■ What to do
Quote the lines from the line holding "[iAMCAR] (197, 30)" to the very end of the listing, exactly, and no others.

■ Supplied material
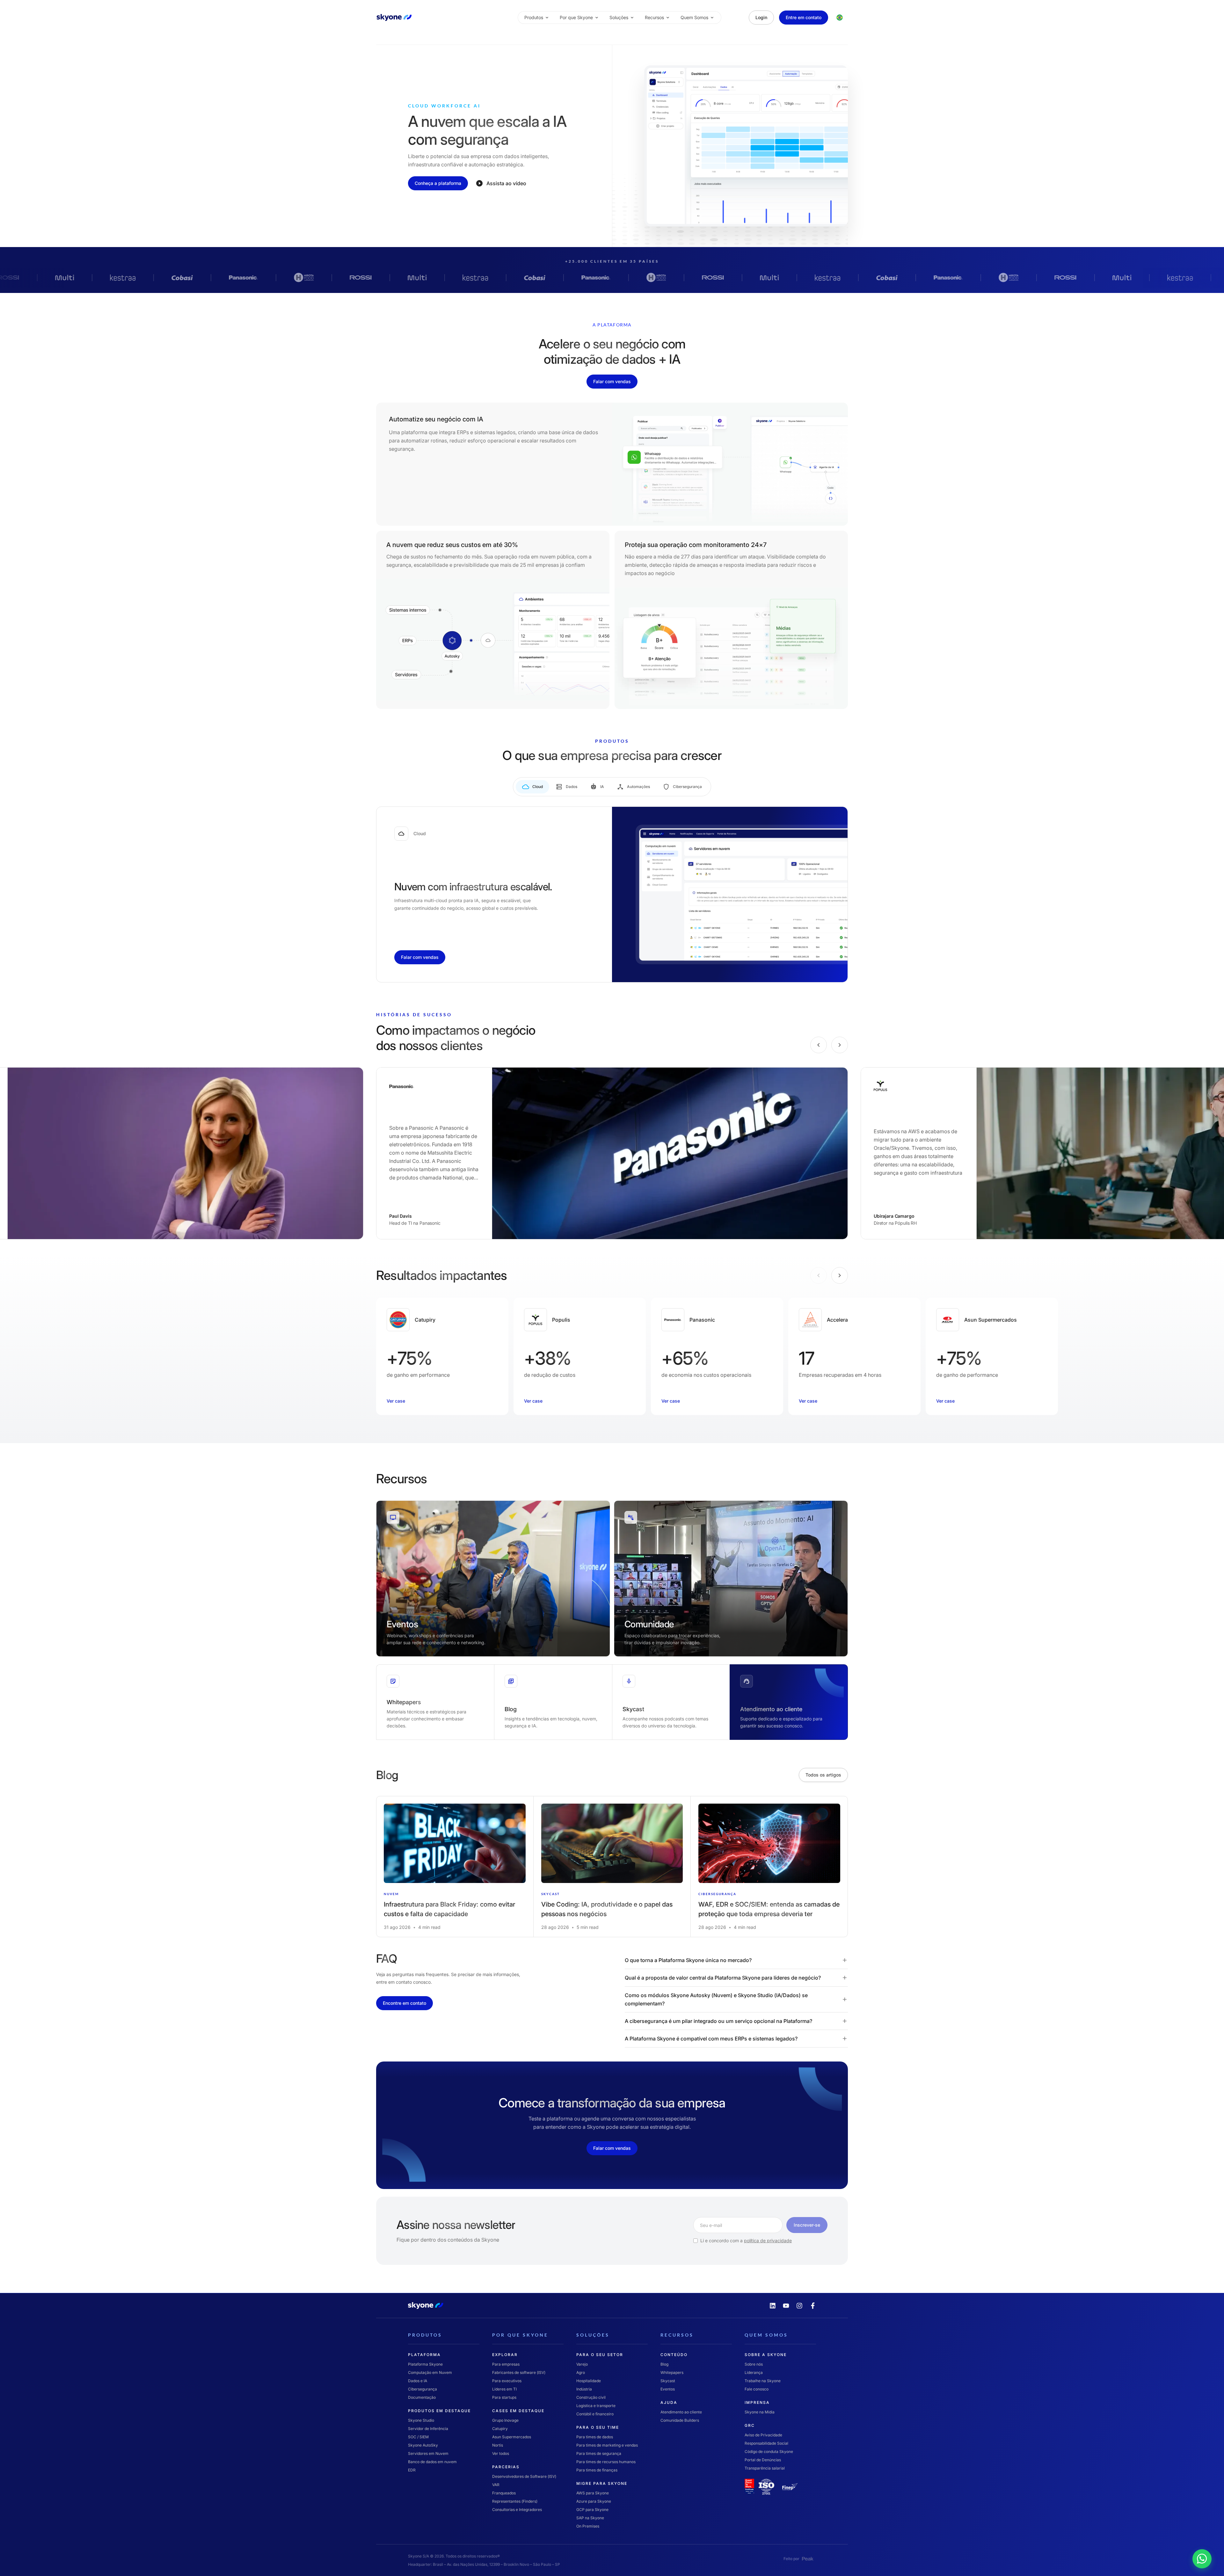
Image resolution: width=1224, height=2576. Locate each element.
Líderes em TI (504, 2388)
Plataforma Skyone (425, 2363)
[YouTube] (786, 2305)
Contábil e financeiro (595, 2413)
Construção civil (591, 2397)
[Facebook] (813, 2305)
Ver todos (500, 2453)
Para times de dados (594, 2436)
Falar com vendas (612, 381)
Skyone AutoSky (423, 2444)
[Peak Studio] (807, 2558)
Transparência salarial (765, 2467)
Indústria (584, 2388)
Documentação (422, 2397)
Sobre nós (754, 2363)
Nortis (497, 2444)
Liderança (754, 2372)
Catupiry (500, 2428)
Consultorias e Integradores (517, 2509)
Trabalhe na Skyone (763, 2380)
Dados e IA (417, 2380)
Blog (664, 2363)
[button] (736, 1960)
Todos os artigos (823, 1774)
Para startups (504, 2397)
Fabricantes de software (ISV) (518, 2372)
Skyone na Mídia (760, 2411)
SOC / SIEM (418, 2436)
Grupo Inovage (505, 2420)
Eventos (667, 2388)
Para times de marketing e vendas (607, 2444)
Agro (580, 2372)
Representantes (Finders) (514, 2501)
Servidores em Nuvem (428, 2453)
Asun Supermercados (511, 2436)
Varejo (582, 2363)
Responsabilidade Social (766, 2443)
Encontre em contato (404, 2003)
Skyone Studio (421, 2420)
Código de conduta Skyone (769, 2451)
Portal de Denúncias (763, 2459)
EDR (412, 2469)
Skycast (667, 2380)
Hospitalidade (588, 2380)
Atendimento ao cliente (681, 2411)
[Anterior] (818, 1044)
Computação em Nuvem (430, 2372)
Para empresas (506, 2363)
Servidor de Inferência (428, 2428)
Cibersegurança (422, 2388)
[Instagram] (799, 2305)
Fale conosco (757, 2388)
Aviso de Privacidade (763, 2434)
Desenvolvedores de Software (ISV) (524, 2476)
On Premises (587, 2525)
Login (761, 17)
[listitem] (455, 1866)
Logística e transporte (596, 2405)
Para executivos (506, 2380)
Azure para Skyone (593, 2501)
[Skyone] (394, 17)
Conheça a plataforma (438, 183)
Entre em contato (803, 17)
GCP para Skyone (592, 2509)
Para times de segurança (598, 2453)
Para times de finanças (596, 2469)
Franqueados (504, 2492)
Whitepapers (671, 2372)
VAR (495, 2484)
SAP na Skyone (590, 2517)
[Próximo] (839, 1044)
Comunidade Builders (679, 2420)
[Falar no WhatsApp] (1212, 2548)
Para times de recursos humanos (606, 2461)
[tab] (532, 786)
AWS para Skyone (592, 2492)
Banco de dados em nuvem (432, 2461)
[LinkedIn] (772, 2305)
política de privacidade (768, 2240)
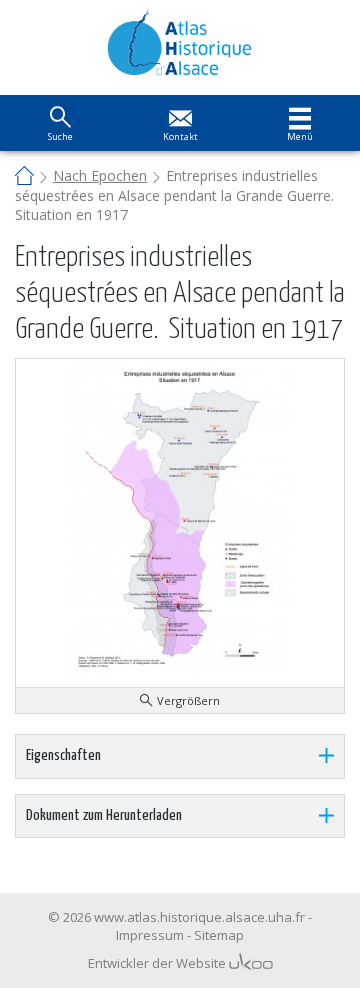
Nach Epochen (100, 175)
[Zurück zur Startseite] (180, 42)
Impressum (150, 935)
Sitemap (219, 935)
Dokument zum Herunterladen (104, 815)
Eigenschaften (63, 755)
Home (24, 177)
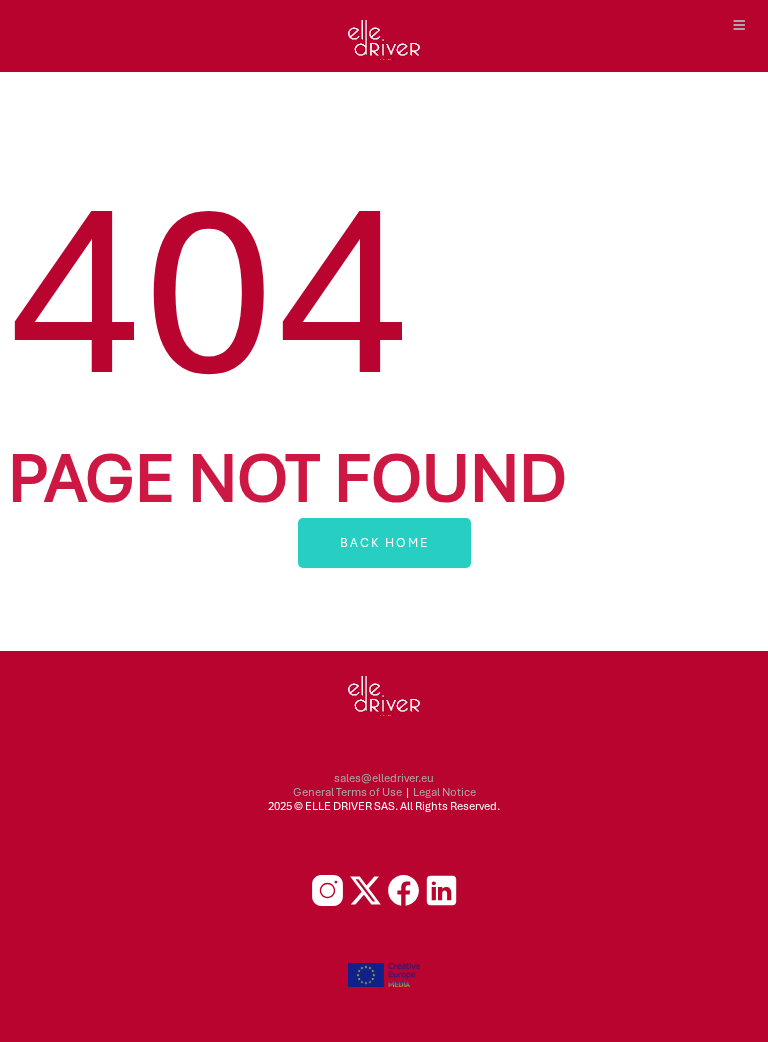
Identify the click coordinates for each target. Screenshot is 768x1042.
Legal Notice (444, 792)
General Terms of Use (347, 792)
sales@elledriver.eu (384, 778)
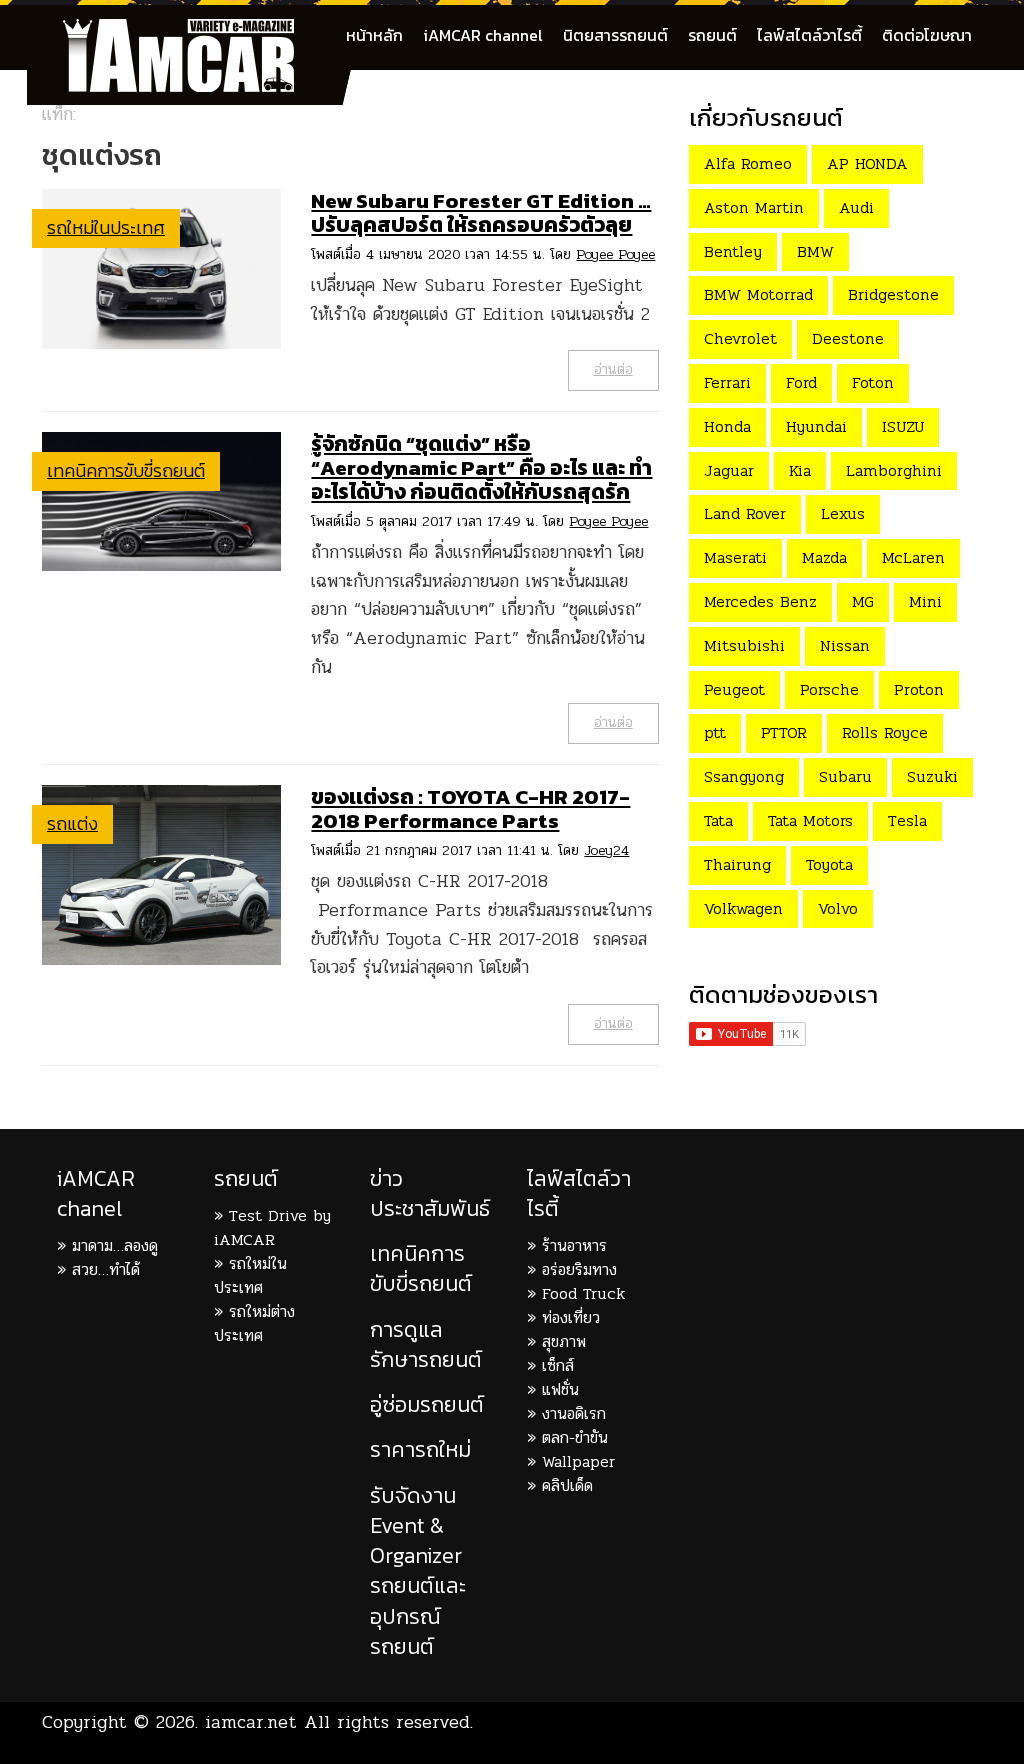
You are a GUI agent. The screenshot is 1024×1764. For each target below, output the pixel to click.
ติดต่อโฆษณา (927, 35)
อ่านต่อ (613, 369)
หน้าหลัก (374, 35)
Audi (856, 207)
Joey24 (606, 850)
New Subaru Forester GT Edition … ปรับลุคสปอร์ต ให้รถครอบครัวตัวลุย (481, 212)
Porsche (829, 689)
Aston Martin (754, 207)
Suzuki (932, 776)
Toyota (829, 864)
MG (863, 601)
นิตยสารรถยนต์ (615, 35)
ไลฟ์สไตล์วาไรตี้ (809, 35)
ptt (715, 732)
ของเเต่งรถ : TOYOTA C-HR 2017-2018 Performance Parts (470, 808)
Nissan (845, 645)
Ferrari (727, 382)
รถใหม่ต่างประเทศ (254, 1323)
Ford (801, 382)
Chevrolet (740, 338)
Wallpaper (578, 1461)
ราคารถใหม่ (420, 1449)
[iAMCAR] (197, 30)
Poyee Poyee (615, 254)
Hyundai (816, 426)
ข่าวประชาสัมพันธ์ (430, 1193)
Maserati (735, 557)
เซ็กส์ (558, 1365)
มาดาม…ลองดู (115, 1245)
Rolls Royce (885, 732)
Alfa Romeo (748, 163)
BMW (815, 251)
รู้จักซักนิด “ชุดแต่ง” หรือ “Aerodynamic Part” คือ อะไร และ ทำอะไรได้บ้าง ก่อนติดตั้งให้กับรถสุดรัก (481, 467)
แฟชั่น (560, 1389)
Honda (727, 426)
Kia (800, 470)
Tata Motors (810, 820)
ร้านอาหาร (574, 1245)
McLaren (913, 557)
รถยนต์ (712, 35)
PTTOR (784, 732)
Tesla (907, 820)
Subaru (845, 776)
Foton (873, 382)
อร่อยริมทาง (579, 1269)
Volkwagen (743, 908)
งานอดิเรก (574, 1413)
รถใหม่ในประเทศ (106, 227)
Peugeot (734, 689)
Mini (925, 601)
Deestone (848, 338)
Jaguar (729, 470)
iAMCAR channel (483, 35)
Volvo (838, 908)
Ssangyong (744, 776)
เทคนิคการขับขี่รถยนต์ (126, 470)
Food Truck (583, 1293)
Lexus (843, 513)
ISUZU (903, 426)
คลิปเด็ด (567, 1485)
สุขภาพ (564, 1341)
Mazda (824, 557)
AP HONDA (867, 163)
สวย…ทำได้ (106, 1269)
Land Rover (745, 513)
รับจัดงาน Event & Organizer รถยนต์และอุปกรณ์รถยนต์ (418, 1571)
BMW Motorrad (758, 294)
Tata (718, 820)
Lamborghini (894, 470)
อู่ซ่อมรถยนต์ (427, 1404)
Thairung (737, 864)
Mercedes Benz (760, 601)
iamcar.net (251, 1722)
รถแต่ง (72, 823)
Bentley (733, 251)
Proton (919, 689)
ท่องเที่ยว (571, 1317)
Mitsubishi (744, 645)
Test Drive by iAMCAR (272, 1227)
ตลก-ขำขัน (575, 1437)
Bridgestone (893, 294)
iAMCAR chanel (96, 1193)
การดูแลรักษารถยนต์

■ Written response
[iAMCAR] (197, 30)
Poyee Poyee (615, 254)
Hyundai (816, 426)
ข่าวประชาสัมพันธ์ (430, 1193)
Maserati (735, 557)
เซ็กส์ (558, 1365)
มาดาม…ลองดู (115, 1245)
Rolls Royce (885, 732)
Alfa Romeo (748, 163)
BMW (815, 251)
รู้จักซักนิด “ชุดแต่ง” หรือ “Aerodynamic Part” คือ อะไร และ ทำอะไรได้บ้าง ก่อนติดตั้งให้กับรถสุดรัก (481, 467)
แฟชั่น (560, 1389)
Honda (727, 426)
Kia (800, 470)
Tata Motors (810, 820)
ร้านอาหาร (574, 1245)
McLaren (913, 557)
รถยนต์ (712, 35)
PTTOR (784, 732)
Tesla (907, 820)
Subaru (845, 776)
Foton (873, 382)
อร่อยริมทาง (579, 1269)
Volkwagen (743, 908)
งานอดิเรก (574, 1413)
รถใหม่ในประเทศ (106, 227)
Peugeot (734, 689)
Mini (925, 601)
Deestone (848, 338)
Jaguar (729, 470)
iAMCAR channel (483, 35)
Volvo (838, 908)
Ssangyong (744, 776)
เทคนิคการขับขี่รถยนต์ (126, 470)
Food Truck (583, 1293)
Lexus (843, 513)
ISUZU (903, 426)
คลิปเด็ด (567, 1485)
สุขภาพ (564, 1341)
Mazda (824, 557)
AP HONDA (867, 163)
สวย…ทำได้ (106, 1269)
Land Rover (745, 513)
รับจัดงาน Event & Organizer รถยนต์และอุปกรณ์รถยนต์ (418, 1571)
BMW Motorrad (758, 294)
Tata (718, 820)
Lamborghini (894, 470)
อู่ซ่อมรถยนต์ (427, 1404)
Thairung (737, 864)
Mercedes Benz (760, 601)
iamcar.net (251, 1722)
รถแต่ง (72, 823)
Bentley (733, 251)
Proton (919, 689)
ท่องเที่ยว (571, 1317)
Mitsubishi (744, 645)
Test Drive by iAMCAR (272, 1227)
ตลก-ขำขัน (575, 1437)
Bridgestone (893, 294)
iAMCAR chanel (96, 1193)
การดูแลรักษารถยนต์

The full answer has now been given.